┌──

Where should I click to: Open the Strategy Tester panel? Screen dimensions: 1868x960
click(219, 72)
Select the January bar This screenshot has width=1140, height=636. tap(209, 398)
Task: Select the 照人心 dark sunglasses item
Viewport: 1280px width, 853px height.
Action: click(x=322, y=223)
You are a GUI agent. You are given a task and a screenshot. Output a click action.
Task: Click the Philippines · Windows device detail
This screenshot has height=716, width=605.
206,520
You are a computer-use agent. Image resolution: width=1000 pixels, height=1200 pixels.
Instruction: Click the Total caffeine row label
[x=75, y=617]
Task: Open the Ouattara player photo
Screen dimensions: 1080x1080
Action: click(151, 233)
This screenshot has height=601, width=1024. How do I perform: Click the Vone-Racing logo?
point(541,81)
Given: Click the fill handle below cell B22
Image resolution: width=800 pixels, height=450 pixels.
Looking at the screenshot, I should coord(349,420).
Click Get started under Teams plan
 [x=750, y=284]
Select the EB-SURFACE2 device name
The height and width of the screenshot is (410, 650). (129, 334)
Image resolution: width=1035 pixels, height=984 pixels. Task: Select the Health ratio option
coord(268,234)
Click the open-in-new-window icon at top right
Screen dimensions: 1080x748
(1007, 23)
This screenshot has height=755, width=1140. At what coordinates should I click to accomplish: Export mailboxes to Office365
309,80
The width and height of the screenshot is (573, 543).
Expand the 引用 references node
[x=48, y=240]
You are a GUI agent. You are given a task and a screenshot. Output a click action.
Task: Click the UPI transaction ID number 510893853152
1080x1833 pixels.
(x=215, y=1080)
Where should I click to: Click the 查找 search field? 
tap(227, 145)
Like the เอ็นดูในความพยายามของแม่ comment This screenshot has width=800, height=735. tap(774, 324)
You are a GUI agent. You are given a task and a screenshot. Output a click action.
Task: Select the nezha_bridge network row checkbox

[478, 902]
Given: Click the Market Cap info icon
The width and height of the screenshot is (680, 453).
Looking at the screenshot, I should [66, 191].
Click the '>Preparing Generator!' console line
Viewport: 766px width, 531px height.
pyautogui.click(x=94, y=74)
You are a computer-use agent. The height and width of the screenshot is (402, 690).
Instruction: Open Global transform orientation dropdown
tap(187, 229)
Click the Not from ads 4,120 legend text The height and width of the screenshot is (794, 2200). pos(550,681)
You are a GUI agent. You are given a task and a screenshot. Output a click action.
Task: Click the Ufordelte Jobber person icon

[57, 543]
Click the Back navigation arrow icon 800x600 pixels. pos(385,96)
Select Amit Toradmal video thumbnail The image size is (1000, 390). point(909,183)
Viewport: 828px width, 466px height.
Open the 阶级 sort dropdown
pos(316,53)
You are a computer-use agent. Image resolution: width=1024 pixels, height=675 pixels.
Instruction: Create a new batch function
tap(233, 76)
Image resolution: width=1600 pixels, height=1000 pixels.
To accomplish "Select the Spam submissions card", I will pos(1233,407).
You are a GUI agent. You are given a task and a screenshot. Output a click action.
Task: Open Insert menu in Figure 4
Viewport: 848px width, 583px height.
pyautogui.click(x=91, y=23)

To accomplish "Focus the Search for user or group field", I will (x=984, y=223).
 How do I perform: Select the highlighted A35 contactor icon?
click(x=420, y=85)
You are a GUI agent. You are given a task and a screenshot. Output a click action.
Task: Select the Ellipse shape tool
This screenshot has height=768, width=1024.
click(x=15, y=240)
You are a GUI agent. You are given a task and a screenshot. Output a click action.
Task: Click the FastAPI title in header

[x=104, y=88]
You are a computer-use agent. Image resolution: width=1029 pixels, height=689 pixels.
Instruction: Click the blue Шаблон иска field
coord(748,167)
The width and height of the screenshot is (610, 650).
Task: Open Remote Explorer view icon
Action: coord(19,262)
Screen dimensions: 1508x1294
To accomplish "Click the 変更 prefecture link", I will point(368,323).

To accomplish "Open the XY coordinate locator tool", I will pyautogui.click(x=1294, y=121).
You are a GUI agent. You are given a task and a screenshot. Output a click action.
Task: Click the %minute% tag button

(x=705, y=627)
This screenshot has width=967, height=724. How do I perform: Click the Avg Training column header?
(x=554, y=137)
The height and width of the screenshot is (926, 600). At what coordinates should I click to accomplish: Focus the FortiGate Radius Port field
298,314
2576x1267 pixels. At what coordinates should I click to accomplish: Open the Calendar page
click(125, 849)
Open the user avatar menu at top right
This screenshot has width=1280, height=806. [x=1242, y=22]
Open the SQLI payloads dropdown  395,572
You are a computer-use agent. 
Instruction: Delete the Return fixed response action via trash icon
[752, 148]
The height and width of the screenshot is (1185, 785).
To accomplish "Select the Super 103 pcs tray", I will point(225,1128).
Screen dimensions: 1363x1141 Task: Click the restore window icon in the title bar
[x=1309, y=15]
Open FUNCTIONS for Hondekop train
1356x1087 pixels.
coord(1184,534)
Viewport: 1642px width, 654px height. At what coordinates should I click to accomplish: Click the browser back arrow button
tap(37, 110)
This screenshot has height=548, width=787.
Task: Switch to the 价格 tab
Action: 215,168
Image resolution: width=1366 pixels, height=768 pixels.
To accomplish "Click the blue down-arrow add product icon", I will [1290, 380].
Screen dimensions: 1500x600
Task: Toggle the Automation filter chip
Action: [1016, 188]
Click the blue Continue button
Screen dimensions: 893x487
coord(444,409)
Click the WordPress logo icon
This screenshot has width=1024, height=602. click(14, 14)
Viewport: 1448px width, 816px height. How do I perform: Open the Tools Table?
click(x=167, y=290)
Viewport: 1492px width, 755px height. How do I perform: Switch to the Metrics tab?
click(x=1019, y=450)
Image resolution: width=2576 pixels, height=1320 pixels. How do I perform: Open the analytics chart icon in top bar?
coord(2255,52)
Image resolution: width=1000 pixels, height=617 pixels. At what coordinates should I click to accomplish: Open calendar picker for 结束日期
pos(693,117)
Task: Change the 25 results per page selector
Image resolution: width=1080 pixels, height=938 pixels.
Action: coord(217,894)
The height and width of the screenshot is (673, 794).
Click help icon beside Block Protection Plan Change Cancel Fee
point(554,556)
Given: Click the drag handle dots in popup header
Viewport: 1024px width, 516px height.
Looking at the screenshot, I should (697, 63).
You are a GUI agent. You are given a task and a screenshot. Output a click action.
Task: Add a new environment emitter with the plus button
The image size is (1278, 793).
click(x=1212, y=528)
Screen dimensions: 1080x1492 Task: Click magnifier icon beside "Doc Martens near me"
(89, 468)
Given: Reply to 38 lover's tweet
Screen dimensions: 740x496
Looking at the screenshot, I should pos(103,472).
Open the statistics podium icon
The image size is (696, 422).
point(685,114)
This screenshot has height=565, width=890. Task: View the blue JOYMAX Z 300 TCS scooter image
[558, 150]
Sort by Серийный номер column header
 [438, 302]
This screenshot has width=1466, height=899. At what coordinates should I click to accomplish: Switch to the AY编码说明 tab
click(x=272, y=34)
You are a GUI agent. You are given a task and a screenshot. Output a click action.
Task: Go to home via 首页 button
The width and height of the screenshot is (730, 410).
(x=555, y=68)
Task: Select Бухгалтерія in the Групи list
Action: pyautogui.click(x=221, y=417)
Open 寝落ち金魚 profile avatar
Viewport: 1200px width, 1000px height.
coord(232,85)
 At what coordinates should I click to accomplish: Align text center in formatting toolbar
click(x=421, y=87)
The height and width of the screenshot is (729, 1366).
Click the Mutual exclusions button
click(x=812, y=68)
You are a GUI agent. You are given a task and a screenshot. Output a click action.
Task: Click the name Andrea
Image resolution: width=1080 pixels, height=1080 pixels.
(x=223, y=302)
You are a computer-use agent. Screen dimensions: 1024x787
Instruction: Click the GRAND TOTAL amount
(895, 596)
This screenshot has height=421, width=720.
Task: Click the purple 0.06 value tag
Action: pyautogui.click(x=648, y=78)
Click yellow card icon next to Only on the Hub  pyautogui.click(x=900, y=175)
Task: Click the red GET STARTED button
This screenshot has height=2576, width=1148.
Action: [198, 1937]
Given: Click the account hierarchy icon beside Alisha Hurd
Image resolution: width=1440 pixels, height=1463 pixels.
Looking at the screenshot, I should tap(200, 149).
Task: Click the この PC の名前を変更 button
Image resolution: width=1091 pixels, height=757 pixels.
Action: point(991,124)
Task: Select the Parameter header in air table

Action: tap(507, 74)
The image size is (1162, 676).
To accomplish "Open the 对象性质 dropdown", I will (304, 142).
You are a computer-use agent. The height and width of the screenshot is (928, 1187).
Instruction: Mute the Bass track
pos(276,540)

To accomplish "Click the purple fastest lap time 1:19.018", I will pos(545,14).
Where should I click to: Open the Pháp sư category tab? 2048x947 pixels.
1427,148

└──

## Work required
Beginning with the line above that contains "Image resolution: width=1080 pixels, height=1080", copy each line exactly up to and including the line that contains "Given: Click the account", and go no further.

## Your solution
Image resolution: width=1080 pixels, height=1080 pixels.
(x=223, y=302)
You are a computer-use agent. Screen dimensions: 1024x787
Instruction: Click the GRAND TOTAL amount
(895, 596)
This screenshot has height=421, width=720.
Task: Click the purple 0.06 value tag
Action: pyautogui.click(x=648, y=78)
Click yellow card icon next to Only on the Hub  pyautogui.click(x=900, y=175)
Task: Click the red GET STARTED button
This screenshot has height=2576, width=1148.
Action: [198, 1937]
Given: Click the account hierarchy icon beside Alisha Hurd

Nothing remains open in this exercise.